[Opening Supplied records section]

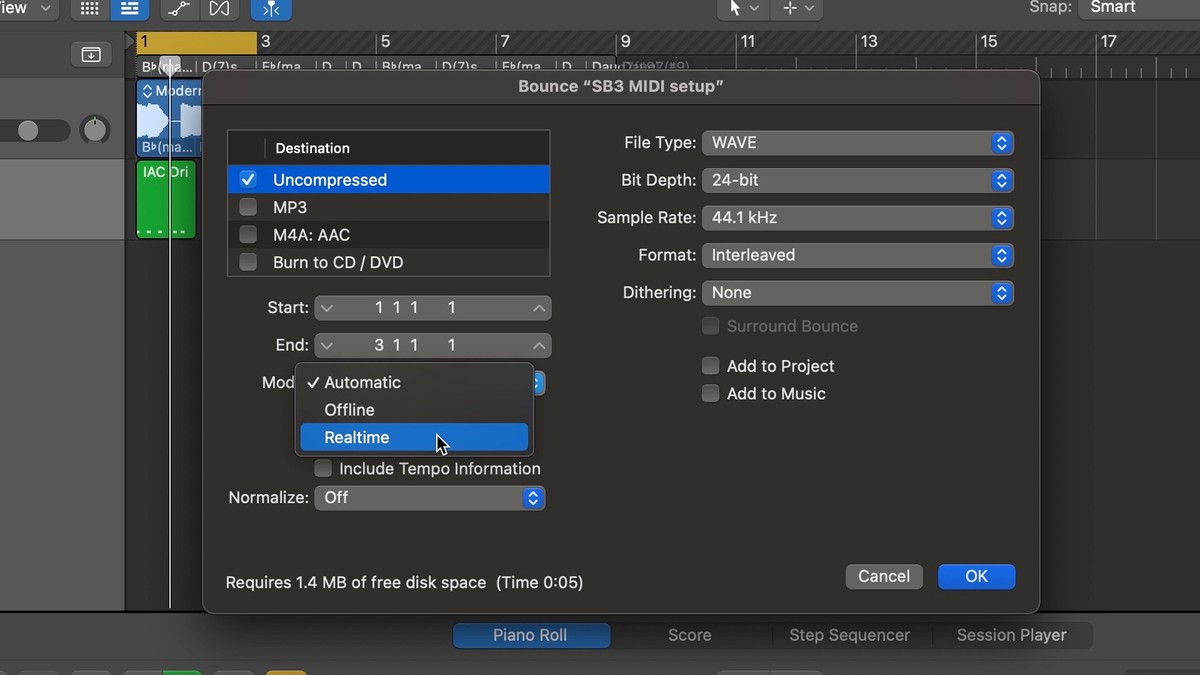Enable the MP3 destination checkbox
Image resolution: width=1200 pixels, height=675 pixels.
point(248,208)
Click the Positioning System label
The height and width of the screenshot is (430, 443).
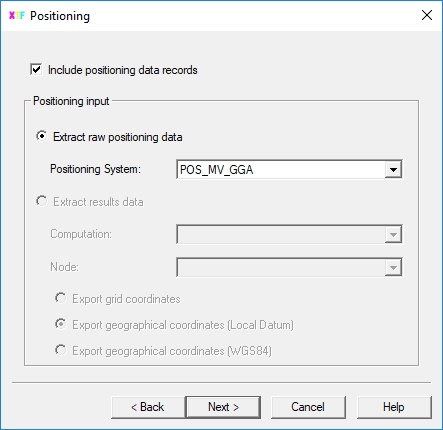coord(95,169)
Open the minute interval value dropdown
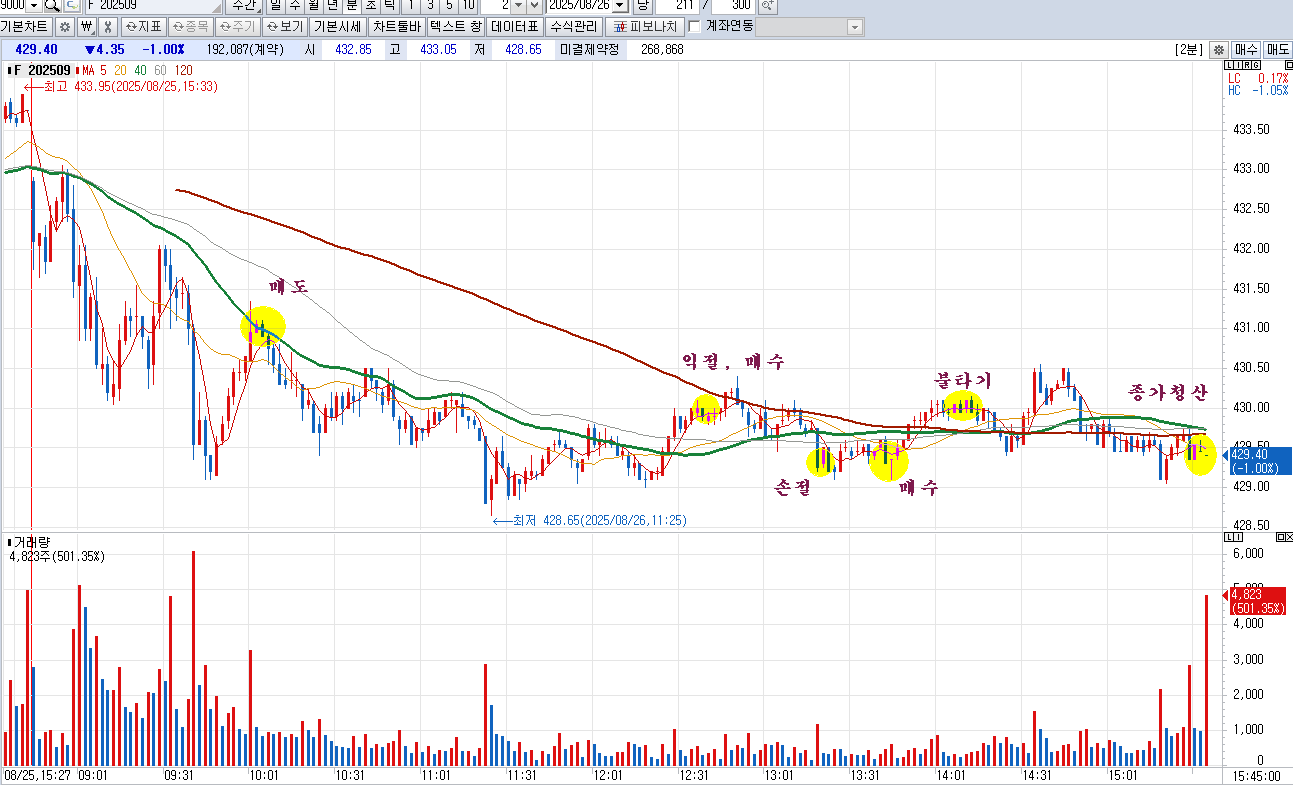 pos(519,5)
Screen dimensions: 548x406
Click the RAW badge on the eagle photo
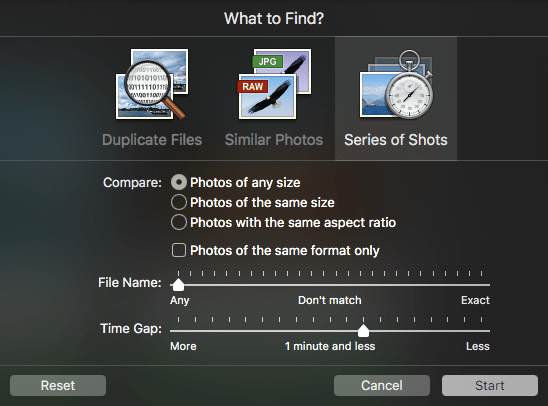252,86
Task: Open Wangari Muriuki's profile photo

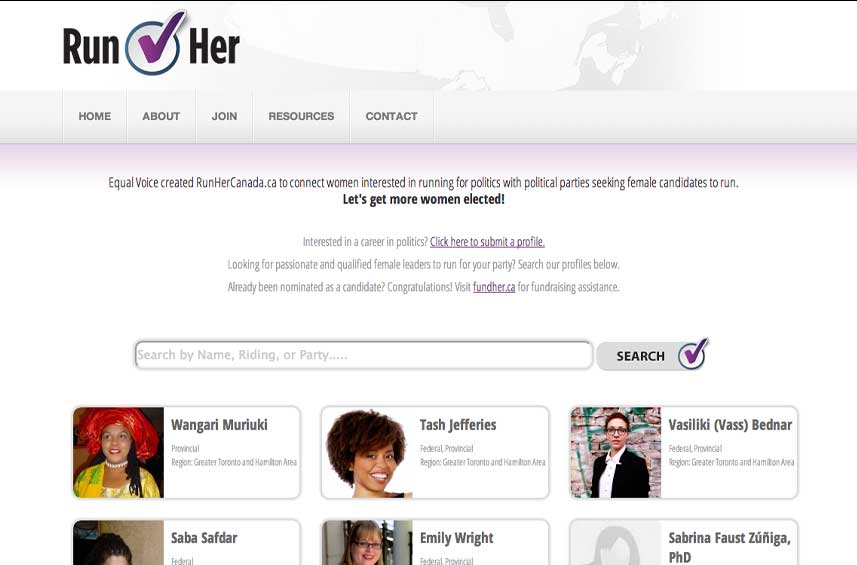Action: click(119, 452)
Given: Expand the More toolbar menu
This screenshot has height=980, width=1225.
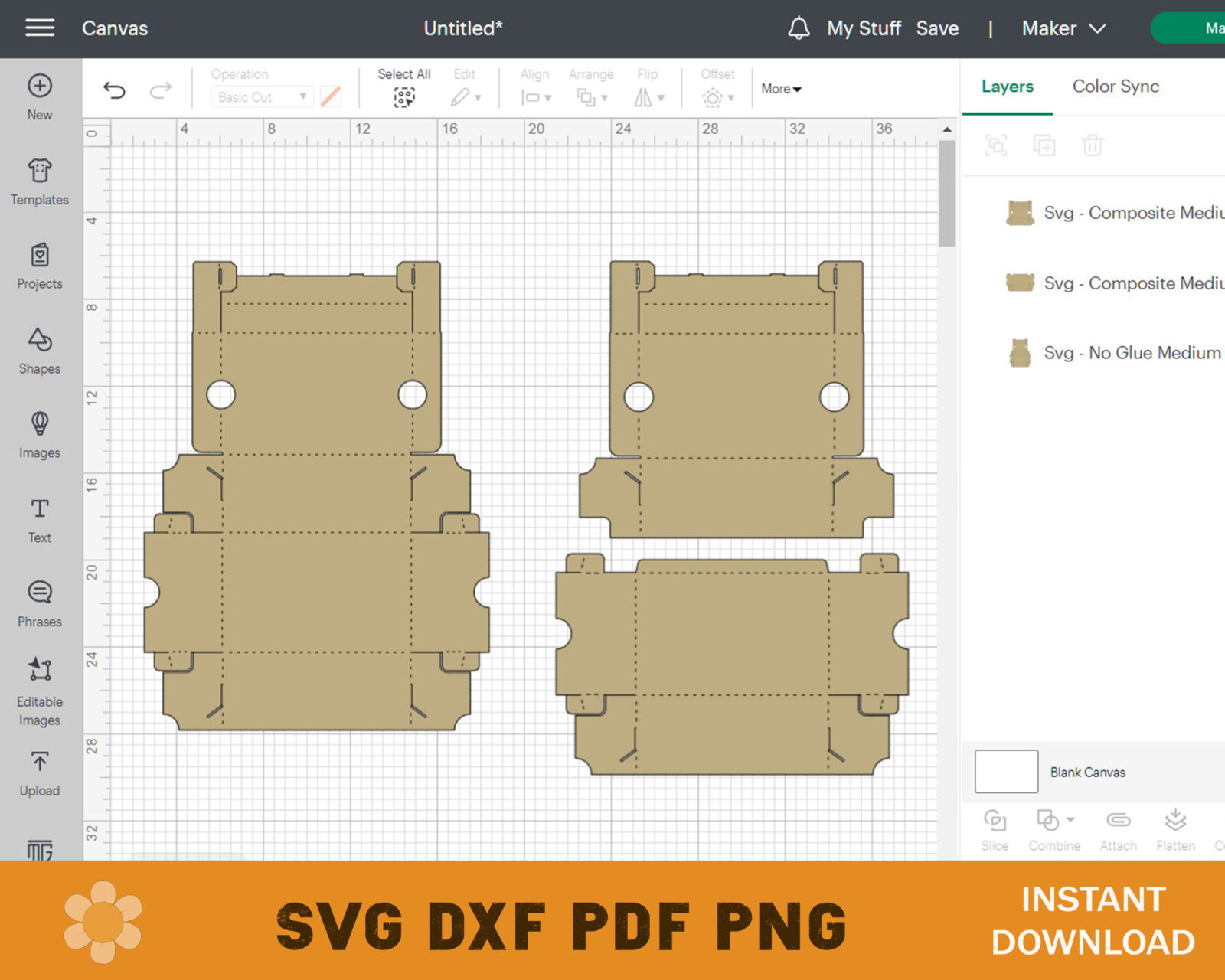Looking at the screenshot, I should click(781, 89).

[Closing Supplied records section]

> **What to produce**
Copy nothing but the lines from the one containing "Screen dimensions: 548x406" through the last line of the listing above, transcribed exactly and with no pictures.

> **Completed exercise**
Screen dimensions: 548x406
Click the RAW badge on the eagle photo
252,86
Task: Open Wangari Muriuki's profile photo

Action: click(119, 452)
Given: Expand the More toolbar menu
This screenshot has height=980, width=1225.
Looking at the screenshot, I should click(781, 89).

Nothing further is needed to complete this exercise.